This is very hard to translate to a classroom. Her Montessori teacher constantly sent the message that she didn’t trust my daughter, and my daughter received that message loud and clear. When I told the teacher she had to let go a bit more, she said, “But the other kids will see that I’m not applying the rules fairly.” I agree that this is a problem. But I see the difference when adults work with my daughter. The ones who want to rein her in fail. The ones who “get” her and are able to give her space while also guiding her in the right direction, do fine.
One year I had her enrolled in two different preschools, one private preschool, and the Watsonville Adult School program in my son’s school. She was having big problems at her main preschool, but not in the other. I asked her teacher at the Adult School program one day about this difference in behavior.

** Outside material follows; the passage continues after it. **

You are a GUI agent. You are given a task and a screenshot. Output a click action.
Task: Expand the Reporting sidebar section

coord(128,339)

Her teacher (a former motorcycle gang member) let drop her own pearls of wisdom. “Your daughter’s a strong girl, and I like strong girls,” she said. That was all the explanation she needed to give.

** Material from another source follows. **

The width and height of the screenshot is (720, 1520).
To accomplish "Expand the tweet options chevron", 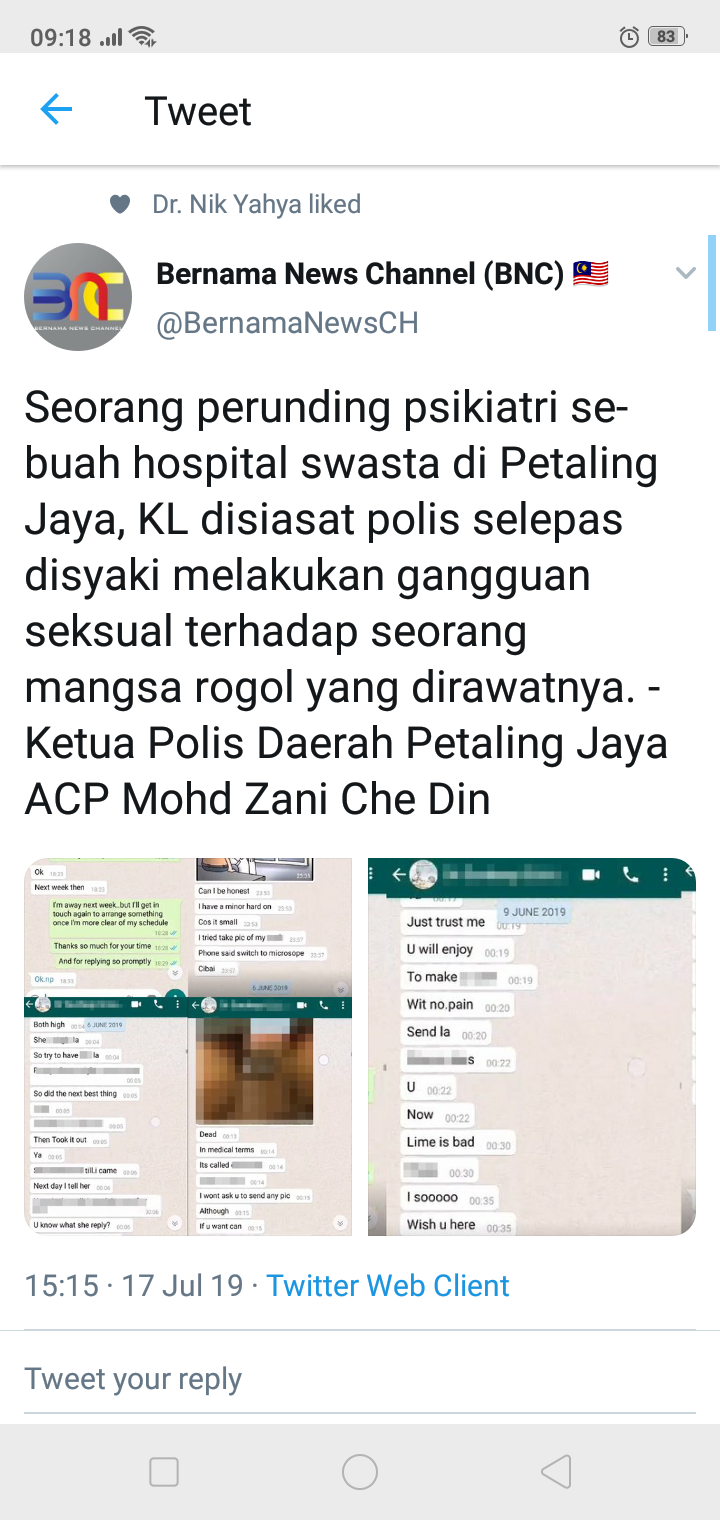I will pyautogui.click(x=685, y=273).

Love her, and let her loose.

A Parenting Book List

People who know me know that I’ve had my share of challenges with my kids. They are both very bright in a book-learnin’ sort of way, which means that I seldom worry about things like test scores. In fact, I’m sure I’ll write at some point about my search for schools that are academically rigorous but don’t stress testing as the end product of learning.
What I don’t want to do with this blog is get into my kids’ personal lives too much. I’ve seen other parents do that and I think it does a disservice to the kids. But last week at a party someone was asking me about resources I’ve run across, and I thought it would be a good idea to write a sort of book (and website) review of materials that might be helpful to other parents.
From their earliest times, I have been interested in figuring out how to help my highly sensitive little people negotiate the world. A book that has some really great advice is The Highly Sensitive Child (isbn 0767908724). I’ve never found that sticking my kids into a category really worked for them or us, but this book applies even if you don’t want to pigeon-hole your child as “highly sensitive.” It has some really great common-sense advice for dealing with your children’s sensitivities — not coddling them but finding techniques to help them succeed in a world that is full of stimulation that they might not appreciate.
Advice I appreciated from this book included helping non-highly-sensitive family members understand the difference between coddling your child and helping them learn to live with their sensitivities. I also liked the emphasis on finding the positive side to something that may seem all negative. When you can’t go out in public with your two-year-old because you don’t know if he’ll freak out at any unexpected loud sound, it’s easy to be negative. But the book helped me to appreciate and even draw on my children’s sensitivities.
The Out-of-Sync Child (isbn 0399531653) is to a certain extent a general manual on child-rearing. What child hasn’t been out of sync in their abilities at any given age? I have tried not to “pathologize” this in my kids as much as possible — I fully expect that an “out of sync” child will go in and out of being in sync his or her entire childhood (and possibly further). But again, whether or not I view a child has having a disorder or just having some challenges that are discussed in the book, the book can be helpful.
My homeschooled daughter benefits from my having read this book every day. I keep reminding myself that it’s OK that she’s not particularly good at certain skills, and that pushing her won’t help. As a strong-willed person, she reminds me when I’ve forgotten and I start to push her. She pushes back… hard! The skills that she lacks are ones that we need to work on, but she’s happier when we work on them slowly and in a positive way. And all the work we do on the things that don’t come easily to her has to be overbalanced with lots of fun doing the things she excels at.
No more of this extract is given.